_Instructions for the task:_
Go through the records below and return each line that has "computer" in it.

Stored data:
Start of Block

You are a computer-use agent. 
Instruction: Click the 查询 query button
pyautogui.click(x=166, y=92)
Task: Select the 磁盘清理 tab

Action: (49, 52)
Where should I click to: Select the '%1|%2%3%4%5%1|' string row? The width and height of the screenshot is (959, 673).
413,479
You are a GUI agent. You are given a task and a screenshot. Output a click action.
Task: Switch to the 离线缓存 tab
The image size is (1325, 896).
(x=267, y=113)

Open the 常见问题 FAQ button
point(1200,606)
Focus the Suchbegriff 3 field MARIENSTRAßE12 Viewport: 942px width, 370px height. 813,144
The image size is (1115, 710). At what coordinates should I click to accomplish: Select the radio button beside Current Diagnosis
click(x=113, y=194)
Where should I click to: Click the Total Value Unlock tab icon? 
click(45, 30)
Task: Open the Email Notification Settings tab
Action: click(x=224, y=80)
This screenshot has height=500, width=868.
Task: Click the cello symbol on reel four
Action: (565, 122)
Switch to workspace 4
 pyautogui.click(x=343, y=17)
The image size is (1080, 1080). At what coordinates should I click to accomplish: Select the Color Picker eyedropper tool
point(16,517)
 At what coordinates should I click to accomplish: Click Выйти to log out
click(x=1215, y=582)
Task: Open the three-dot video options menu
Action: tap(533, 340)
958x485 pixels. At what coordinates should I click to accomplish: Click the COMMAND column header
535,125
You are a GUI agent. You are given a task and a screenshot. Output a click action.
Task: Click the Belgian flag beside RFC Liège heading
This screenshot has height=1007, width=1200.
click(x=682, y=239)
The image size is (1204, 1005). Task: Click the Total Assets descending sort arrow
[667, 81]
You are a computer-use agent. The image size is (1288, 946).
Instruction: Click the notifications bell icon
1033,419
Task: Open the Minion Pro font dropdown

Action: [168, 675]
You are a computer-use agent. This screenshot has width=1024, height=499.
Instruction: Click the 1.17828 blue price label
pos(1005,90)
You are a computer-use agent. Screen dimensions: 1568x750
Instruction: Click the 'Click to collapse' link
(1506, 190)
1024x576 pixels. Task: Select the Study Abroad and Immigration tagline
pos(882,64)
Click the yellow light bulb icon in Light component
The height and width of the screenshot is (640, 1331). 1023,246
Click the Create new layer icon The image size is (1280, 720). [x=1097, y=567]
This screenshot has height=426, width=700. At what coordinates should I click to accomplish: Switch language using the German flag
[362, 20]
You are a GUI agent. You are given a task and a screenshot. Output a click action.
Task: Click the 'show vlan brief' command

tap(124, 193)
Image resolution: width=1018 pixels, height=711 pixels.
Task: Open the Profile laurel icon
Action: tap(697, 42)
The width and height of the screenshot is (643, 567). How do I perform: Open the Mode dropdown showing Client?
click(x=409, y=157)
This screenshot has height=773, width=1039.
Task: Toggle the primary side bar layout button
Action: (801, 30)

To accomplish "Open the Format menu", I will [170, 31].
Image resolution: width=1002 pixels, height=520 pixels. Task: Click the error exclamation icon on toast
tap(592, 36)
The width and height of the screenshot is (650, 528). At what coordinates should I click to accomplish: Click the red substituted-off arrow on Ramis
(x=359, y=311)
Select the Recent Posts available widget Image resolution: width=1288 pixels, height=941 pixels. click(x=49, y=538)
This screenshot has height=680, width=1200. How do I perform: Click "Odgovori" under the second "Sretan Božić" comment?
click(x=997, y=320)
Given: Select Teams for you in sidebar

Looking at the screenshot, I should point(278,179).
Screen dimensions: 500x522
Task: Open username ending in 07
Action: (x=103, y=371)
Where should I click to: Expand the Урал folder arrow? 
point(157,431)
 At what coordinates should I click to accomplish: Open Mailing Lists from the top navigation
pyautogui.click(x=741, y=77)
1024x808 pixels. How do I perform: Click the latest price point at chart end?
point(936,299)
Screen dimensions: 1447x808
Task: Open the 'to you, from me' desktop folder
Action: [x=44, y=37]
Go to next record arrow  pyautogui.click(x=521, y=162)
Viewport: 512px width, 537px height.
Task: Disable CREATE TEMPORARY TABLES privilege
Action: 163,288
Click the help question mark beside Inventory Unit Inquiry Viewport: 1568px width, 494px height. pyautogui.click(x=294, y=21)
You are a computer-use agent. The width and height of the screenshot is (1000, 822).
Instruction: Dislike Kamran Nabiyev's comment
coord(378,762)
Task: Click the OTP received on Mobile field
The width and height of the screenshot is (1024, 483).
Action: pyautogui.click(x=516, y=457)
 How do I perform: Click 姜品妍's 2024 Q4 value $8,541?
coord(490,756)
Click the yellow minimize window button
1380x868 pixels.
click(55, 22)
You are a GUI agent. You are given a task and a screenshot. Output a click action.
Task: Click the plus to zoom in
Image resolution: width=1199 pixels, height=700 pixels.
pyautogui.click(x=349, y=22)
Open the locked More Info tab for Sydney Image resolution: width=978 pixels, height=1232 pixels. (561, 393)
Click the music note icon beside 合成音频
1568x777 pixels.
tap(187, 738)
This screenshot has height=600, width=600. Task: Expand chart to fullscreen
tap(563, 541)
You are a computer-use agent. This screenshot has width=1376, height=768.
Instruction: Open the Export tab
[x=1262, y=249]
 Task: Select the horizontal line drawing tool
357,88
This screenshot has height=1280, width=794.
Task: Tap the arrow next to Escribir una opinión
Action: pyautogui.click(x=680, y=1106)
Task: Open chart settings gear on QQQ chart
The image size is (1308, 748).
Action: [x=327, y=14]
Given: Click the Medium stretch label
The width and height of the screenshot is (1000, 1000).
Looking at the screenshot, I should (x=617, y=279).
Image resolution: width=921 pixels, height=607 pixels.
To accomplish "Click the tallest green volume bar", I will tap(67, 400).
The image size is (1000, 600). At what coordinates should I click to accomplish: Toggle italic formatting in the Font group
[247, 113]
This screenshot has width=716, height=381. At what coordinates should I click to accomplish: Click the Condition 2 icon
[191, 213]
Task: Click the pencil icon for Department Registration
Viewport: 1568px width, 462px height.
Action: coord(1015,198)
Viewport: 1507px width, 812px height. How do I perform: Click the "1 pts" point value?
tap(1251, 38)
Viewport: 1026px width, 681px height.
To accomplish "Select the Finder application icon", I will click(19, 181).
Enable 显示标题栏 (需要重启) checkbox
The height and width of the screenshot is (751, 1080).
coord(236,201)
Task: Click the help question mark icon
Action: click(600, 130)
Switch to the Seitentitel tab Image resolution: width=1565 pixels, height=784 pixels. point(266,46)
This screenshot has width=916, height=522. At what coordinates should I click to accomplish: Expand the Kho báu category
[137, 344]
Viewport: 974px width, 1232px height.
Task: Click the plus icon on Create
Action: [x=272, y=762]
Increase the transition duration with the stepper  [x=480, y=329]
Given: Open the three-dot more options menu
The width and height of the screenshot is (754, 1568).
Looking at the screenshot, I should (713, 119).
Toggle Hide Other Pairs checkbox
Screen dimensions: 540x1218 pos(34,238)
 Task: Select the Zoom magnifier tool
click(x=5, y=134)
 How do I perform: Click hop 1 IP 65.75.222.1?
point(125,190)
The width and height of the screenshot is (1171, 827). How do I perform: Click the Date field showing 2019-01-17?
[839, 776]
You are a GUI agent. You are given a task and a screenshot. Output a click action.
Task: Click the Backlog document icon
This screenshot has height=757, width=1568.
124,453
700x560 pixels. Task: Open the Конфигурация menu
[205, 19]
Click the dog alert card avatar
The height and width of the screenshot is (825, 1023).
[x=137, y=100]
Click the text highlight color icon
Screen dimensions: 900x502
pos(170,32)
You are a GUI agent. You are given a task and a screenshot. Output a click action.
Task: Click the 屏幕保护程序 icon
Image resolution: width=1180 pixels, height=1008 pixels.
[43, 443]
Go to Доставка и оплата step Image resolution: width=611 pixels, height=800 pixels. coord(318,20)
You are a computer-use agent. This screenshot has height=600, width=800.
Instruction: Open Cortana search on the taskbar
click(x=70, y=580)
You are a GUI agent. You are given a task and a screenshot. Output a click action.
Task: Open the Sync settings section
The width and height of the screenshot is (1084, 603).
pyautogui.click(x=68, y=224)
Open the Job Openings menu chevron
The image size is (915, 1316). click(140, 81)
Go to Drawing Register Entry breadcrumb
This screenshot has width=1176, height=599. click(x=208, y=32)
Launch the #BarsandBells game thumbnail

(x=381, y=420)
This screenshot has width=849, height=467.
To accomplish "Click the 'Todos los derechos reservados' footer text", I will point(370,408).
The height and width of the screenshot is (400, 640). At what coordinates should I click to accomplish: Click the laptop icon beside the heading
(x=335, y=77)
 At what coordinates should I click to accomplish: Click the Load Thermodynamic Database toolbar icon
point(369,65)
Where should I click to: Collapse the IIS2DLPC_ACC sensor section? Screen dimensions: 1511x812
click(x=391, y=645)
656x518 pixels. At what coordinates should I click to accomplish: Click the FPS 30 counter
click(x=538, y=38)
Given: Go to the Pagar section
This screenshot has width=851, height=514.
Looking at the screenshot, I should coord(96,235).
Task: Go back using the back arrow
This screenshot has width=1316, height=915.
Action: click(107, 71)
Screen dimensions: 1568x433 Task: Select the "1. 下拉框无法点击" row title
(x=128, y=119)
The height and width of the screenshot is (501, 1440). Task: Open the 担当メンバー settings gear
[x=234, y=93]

End of Block

_Exercise result:_
You are a computer-use agent. 
You are a computer-use agent. The image size is (1288, 946).
You are a computer-use agent. This screenshot has width=1024, height=499.
You are a computer-use agent. Screen dimensions: 1568x750
You are a computer-use agent. The width and height of the screenshot is (1000, 822).
You are a computer-use agent. This screenshot has width=1376, height=768.
You are a computer-use agent. This screenshot has height=600, width=800.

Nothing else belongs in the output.